Mark T. Dunn

Iterative Smoother-Based Variance Estimation

The minimum-variance smoother solution for input estimation is described and it is shown that the resulting estimates are unbiased. The smoothed input and state estimates are used to iteratively identify unknown process noise variances. The use of smoothed estimates, as opposed to filtered estimates, leads to improved approximate Cramér-Rao lower bounds for the unknown parameters. It is also shown that the sequence of iterates are monotonic and asymptotically approach the actual values under prescribed conditions. A nonlinear mining navigation application is described in which unknown parameters are estimated.

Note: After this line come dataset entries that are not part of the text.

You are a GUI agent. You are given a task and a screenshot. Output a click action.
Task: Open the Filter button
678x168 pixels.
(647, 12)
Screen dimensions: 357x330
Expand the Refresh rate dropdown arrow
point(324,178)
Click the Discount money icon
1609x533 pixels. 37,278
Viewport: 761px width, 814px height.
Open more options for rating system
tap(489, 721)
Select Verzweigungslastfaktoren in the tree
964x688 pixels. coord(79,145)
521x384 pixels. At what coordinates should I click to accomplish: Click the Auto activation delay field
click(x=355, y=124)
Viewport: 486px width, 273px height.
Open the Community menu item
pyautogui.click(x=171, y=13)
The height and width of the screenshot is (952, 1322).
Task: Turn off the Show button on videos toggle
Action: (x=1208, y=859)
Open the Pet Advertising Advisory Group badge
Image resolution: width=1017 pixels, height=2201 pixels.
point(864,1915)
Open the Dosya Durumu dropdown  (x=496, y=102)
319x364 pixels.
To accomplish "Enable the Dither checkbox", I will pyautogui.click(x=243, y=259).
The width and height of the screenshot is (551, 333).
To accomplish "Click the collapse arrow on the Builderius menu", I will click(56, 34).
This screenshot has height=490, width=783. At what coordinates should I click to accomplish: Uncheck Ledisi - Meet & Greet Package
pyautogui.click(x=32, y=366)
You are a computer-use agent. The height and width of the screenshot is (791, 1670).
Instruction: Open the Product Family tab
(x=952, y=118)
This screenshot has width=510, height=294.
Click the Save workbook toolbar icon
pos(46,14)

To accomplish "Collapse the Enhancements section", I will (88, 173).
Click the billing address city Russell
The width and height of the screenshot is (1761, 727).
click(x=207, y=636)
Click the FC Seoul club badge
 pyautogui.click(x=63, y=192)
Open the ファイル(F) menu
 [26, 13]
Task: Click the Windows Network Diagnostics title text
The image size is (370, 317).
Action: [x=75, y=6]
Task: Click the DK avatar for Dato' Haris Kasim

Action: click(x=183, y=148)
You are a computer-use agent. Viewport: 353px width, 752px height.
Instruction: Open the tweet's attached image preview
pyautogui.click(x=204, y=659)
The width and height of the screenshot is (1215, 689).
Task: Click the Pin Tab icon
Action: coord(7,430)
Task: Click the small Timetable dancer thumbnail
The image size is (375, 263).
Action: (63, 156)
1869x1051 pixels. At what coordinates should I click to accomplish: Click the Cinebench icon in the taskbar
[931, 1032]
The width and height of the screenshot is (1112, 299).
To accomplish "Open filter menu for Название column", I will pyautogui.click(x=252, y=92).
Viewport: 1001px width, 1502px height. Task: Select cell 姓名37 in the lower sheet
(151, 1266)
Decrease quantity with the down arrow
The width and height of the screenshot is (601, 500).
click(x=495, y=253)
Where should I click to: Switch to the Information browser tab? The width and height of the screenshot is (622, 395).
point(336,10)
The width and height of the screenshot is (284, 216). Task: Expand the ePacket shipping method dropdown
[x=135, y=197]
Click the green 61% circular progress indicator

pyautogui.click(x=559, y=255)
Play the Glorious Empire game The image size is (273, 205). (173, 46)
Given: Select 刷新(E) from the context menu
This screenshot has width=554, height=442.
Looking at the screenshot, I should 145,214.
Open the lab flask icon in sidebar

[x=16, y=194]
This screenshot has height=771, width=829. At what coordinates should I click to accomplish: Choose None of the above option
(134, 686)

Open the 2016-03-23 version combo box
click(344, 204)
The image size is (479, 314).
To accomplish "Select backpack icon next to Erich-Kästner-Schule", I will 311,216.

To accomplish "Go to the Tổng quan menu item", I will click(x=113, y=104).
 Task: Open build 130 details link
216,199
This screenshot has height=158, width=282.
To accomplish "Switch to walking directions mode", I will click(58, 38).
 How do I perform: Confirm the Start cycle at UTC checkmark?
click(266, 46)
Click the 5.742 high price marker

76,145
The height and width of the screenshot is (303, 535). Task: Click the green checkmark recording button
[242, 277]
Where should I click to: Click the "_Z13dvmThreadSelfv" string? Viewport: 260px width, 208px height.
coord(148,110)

Human-Computer Interaction Experiments Immersive Virtual Reality Applications for the Mining Industry

The present work concerns immersive virtual reality (IVR) experiments carried out for prospective applications in the mining industry. Demonstrated technologies are also suitable for use in generic training and e-learning fields. Visualisation is handled by the Unity3D 2.5 multiplatform game development tool, which communicates over .Net socket servers with data feeds from a 5DT Data Glove Ultra that measures finger flexures, and an iPhone based touchpad device. The iPhone also provides orientation data pertaining to acceleration and rotational attributes, such as, pitch, roll and yaw. The user is placed at the focal point of a 4-m dome and experiences the immersive virtual reality environment display. Navigation and object manipulation by the user is made possible through the combination of hardwired buttons, in-world selection techniques and gesture recognition. The techniques are directly applicable to the monitoring of mining environments, in which mining equipment is surrounded by various sensor networks.

Control of Automated Mining Machinery Using Aided Inertial Navigation

This paper describes new research and development currently being undertaken to advance the automation capability of mining equipment in underground coal mining operations. The research effort targets the development of new inertial navigation solutions that aim to increase roadway development rates and provide a safer working environment for underground mine personnel. Specific developments have been undertaken to develop and integrate navigation, remote control, and visualisation technologies. Results obtained so far show that the navigation solution developed can provide the accuracy necessary for production-level underground mining.

Longwall Shearer Automation: From Research to Reality

This paper describes the development of an automation system for longwall mining machinery which delivers centimeter-order position accuracy with no drift. This system has been developed using high performance inertial navigation technologies coupled with novel aiding strategies to eliminate integration drift.

High accuracy inertial navigation for underground mining machinery

The underground mining industry is constantly driven by the need to improve mining productivity, increase personnel safety, and secure environmental sustainability. Mining automation technology has shown significant potential to meet these needs by providing more accurate mining methods, incorporating sensing to optimally control equipment and increasing personnel safety through remote process operation. This paper details research being undertaken by CSIRO Earth Science and Resource Engineering (CESRE) Mining Technology group to advance the automation capability of underground coal mining equipment by developing new inertial navigation solutions. The research specifically targets a navigation solution for roadway development and the results obtained so far demonstrate that the system can provide the navigation accuracy required for the production environment.